Of all the entries below, retype only the lines from the one with "Members (465, 97)" through the one with "Прививки и глобальный", exactly as they appear.

Stored records:
━━━━━━━━━━

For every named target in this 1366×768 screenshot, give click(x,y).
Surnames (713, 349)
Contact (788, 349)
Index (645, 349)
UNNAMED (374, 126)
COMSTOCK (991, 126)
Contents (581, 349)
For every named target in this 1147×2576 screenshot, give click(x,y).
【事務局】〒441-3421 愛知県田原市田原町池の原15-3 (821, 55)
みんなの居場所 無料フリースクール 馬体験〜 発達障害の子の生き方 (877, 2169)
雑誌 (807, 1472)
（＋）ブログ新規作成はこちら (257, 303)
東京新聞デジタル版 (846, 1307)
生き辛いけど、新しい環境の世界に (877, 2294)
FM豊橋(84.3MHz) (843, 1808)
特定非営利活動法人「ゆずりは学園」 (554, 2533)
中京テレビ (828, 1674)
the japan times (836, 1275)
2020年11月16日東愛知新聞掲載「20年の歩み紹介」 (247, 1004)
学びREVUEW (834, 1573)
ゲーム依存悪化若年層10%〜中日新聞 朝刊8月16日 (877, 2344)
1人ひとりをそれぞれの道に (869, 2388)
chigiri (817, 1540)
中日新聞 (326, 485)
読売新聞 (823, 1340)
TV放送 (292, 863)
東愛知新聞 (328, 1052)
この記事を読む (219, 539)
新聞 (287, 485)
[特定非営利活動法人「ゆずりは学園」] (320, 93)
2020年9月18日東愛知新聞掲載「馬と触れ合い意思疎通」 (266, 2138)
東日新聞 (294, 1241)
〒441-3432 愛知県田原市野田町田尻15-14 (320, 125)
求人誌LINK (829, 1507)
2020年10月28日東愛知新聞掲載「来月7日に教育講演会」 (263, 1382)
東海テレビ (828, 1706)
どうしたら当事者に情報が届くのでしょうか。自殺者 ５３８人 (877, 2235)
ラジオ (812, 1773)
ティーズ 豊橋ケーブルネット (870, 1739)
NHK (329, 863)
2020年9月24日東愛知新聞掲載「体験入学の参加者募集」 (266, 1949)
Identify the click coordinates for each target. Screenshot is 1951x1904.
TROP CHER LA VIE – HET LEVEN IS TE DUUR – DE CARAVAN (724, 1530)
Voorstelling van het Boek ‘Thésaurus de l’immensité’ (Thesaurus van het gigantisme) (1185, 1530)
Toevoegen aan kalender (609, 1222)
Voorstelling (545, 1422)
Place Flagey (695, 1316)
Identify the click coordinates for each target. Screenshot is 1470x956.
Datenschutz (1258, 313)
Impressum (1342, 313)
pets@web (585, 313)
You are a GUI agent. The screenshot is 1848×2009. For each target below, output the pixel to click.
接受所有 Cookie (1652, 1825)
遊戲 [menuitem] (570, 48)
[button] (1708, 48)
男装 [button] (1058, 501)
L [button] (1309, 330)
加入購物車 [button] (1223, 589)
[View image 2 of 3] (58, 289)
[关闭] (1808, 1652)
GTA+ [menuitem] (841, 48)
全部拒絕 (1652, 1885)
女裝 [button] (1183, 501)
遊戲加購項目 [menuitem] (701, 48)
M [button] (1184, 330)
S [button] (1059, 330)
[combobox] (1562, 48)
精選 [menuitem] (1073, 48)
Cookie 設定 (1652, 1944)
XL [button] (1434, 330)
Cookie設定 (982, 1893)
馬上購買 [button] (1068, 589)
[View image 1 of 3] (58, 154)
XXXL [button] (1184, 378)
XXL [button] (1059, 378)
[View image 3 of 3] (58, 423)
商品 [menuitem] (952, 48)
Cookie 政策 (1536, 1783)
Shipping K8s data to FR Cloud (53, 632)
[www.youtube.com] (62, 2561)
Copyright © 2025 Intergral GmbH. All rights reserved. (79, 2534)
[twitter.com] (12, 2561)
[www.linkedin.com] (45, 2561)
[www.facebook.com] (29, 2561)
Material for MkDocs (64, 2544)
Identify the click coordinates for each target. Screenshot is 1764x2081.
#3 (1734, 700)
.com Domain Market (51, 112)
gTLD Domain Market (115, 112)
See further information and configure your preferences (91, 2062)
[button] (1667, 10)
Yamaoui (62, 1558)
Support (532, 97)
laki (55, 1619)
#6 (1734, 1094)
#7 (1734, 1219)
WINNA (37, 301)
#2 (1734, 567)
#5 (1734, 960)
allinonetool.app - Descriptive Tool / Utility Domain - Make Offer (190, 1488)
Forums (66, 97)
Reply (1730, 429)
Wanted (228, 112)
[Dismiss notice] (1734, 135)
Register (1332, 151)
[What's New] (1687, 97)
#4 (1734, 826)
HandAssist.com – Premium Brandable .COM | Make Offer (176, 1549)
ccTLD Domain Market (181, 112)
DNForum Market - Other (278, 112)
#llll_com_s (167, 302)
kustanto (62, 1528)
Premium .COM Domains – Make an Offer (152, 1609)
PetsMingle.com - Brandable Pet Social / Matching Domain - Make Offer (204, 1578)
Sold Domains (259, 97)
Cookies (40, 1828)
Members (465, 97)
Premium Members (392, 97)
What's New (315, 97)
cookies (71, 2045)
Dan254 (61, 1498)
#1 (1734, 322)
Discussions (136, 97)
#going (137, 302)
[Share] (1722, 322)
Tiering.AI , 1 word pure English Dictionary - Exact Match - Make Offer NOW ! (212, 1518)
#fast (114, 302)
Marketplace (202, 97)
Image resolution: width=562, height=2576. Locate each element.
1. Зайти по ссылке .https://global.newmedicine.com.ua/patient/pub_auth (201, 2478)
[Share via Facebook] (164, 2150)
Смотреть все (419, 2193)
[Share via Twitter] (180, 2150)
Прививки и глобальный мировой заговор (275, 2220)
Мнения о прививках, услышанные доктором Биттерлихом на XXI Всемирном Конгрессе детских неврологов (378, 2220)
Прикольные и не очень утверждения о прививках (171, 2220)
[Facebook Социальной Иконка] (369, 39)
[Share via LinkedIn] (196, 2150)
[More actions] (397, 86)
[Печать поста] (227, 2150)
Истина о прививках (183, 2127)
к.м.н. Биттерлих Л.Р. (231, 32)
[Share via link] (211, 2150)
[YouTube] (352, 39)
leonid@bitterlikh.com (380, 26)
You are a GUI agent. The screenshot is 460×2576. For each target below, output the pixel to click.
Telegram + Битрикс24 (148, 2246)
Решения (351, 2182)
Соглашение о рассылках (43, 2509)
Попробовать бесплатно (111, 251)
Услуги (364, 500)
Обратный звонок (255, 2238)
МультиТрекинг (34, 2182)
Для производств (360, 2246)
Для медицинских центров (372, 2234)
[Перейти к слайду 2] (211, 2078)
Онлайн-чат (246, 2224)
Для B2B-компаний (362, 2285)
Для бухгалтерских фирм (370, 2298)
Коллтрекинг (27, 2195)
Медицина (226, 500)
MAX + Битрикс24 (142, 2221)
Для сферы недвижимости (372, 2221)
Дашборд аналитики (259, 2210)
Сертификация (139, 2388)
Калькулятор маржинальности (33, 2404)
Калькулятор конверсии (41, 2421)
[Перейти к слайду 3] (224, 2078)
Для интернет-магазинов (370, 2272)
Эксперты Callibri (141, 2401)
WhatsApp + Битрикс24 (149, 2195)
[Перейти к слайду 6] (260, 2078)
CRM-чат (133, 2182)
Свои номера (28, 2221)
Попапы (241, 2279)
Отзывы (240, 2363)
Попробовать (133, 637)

━━━━━━━━━━

SOLUTION FOR THIS EXERCISE:
Members (465, 97)
Premium Members (392, 97)
What's New (315, 97)
cookies (71, 2045)
Dan254 (61, 1498)
#1 (1734, 322)
Discussions (136, 97)
#going (137, 302)
[Share] (1722, 322)
Tiering.AI , 1 word pure English Dictionary - Exact Match - Make Offer NOW ! (212, 1518)
#fast (114, 302)
Marketplace (202, 97)
Image resolution: width=562, height=2576. Locate each element.
1. Зайти по ссылке .https://global.newmedicine.com.ua/patient/pub_auth (201, 2478)
[Share via Facebook] (164, 2150)
Смотреть все (419, 2193)
[Share via Twitter] (180, 2150)
Прививки и глобальный мировой заговор (275, 2220)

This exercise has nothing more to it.